■ **ASSIGNED TASK**
Please look for the string "computer" below and report every line in which it occurs.

■ **MATERIAL SUPPLIED**

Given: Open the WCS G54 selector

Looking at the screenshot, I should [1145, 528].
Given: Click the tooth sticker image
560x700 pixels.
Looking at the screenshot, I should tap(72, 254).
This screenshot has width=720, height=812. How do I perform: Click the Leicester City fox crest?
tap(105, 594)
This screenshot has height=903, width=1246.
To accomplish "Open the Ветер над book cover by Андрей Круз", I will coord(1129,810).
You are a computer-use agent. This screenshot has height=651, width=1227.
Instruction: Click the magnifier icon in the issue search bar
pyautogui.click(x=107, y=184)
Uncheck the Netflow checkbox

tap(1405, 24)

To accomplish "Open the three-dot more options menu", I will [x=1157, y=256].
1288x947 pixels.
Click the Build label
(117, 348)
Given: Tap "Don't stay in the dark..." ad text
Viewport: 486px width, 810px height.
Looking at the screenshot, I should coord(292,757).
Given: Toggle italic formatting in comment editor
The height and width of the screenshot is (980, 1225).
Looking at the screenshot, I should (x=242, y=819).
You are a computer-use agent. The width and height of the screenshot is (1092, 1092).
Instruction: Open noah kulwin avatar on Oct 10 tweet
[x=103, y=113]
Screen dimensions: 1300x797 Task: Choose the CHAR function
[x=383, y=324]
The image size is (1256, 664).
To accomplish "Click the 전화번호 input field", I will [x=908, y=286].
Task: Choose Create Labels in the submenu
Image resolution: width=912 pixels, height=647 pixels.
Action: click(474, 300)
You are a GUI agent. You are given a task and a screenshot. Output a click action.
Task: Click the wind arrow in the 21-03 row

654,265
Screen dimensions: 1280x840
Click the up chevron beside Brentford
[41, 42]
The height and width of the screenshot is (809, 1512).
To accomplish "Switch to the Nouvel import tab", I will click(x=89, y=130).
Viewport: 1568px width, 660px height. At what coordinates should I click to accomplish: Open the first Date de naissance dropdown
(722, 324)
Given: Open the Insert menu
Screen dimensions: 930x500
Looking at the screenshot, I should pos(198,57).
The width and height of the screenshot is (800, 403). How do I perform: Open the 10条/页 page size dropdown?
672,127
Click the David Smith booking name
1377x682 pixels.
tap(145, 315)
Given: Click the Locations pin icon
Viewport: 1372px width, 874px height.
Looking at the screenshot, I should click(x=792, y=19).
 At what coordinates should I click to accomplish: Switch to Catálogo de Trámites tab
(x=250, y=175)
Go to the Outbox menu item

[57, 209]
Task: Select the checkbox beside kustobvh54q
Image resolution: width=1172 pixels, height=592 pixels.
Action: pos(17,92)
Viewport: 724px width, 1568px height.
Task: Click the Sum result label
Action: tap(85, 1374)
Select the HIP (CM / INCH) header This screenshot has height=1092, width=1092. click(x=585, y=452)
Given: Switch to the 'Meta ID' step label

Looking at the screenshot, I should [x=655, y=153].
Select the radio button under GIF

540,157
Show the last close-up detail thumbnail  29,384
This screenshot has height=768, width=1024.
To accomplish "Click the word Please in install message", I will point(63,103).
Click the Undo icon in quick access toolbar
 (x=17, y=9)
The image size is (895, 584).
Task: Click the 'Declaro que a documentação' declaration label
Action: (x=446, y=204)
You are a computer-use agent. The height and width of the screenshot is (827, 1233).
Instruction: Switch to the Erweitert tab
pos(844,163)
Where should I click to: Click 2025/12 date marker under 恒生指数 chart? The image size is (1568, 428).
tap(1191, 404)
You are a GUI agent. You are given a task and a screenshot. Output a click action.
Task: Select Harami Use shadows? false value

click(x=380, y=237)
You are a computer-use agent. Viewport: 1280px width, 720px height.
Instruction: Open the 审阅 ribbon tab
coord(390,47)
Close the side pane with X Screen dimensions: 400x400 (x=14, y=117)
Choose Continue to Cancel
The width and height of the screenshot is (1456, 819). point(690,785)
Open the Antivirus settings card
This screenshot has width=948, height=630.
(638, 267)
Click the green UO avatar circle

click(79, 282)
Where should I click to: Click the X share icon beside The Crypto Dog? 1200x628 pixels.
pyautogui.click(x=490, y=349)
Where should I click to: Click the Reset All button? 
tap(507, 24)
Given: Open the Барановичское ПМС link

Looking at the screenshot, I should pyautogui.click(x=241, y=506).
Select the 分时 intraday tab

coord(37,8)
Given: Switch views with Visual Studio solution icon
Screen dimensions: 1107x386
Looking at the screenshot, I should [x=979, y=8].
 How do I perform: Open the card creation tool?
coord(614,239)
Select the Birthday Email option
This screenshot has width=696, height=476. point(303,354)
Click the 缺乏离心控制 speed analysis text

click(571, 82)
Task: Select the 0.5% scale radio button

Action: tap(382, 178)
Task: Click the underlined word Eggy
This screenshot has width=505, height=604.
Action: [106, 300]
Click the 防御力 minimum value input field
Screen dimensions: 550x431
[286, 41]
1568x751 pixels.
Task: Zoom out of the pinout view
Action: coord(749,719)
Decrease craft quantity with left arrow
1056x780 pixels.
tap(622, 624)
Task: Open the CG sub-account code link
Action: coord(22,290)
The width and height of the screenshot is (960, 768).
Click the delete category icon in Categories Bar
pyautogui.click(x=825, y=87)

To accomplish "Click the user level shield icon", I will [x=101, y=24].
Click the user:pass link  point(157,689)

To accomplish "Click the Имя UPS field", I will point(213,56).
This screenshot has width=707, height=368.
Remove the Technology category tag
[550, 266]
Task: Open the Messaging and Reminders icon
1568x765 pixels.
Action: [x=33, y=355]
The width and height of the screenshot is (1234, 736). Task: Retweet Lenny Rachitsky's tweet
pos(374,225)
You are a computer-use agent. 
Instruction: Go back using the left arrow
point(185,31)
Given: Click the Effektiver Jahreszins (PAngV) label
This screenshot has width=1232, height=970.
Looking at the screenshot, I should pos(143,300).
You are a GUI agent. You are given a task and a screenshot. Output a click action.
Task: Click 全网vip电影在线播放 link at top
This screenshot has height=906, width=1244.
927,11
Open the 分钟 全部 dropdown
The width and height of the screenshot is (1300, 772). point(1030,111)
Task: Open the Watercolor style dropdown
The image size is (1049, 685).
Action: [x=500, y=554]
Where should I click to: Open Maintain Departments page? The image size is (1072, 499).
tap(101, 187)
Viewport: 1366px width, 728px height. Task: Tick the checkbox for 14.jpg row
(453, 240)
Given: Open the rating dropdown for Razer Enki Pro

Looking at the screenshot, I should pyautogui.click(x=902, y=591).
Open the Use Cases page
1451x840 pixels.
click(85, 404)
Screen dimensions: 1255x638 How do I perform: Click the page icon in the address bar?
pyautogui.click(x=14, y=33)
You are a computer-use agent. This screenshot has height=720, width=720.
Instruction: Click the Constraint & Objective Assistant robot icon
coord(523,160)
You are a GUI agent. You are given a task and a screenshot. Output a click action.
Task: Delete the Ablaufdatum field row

■ **OUTPUT FOR THIS TASK**
You are a computer-use agent. This screenshot has height=651, width=1227.
You are a computer-use agent. The width and height of the screenshot is (1092, 1092).
You are a computer-use agent. The height and width of the screenshot is (827, 1233).
You are a computer-use agent. Viewport: 1280px width, 720px height.
You are a computer-use agent. 
You are a computer-use agent. This screenshot has height=720, width=720.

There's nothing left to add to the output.